::: Dataset extract

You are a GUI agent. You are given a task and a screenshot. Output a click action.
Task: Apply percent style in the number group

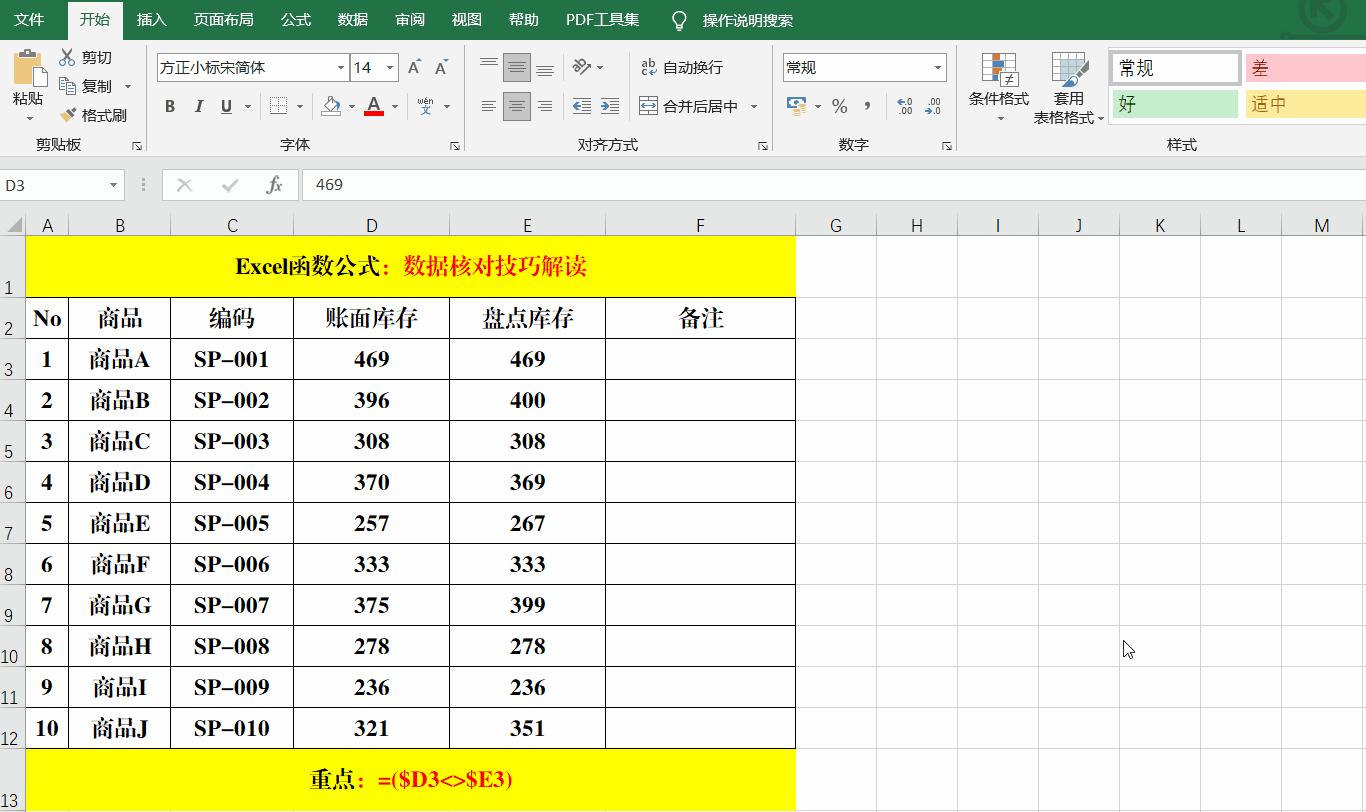(x=841, y=105)
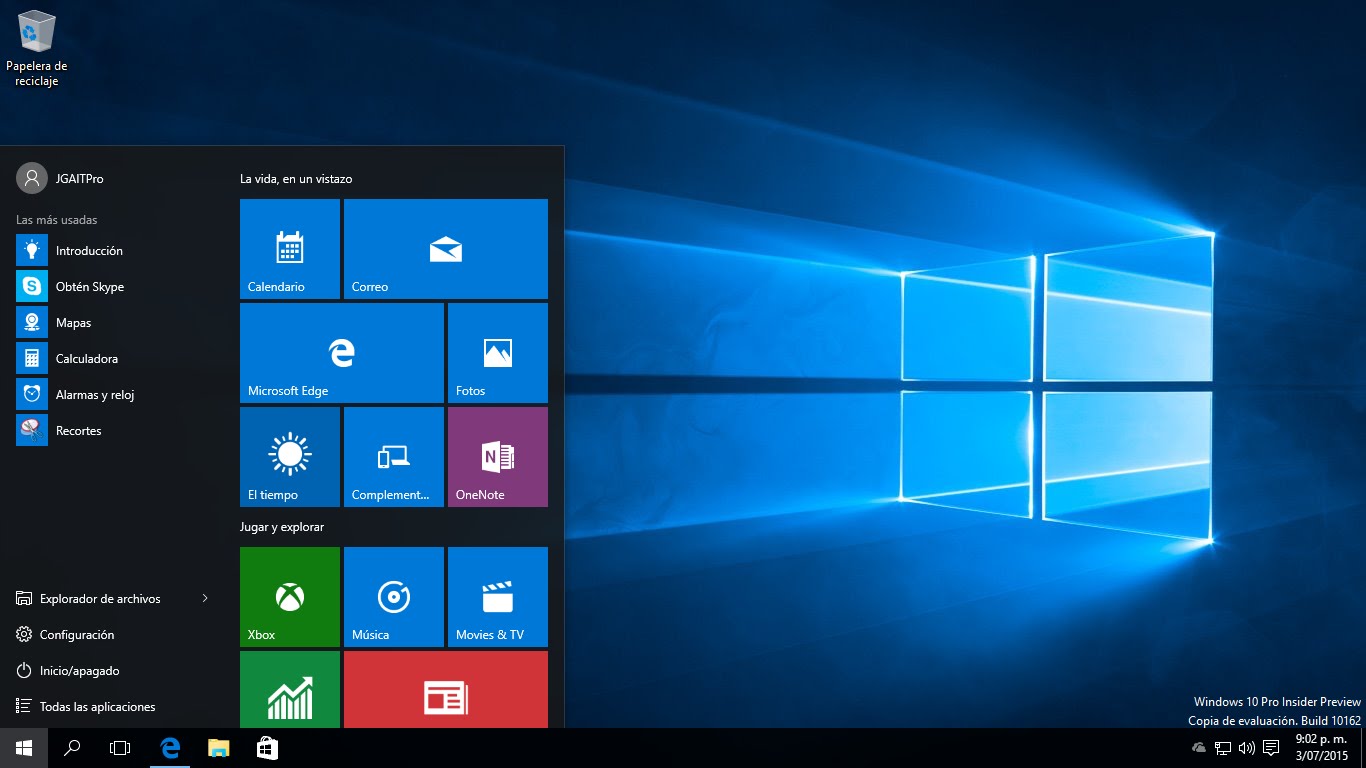The width and height of the screenshot is (1366, 768).
Task: Expand the Explorador de archivos submenu arrow
Action: pos(204,598)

::::::

> **Work required**
Return the listing above unchanged, apart from dropping its pictures.

> **Exercise output**
You are a GUI agent. You are given a task and a screenshot. Output a click action.
Task: Apply percent style in the number group

(x=841, y=105)
The width and height of the screenshot is (1366, 768).
Task: Expand the Explorador de archivos submenu arrow
Action: pos(204,598)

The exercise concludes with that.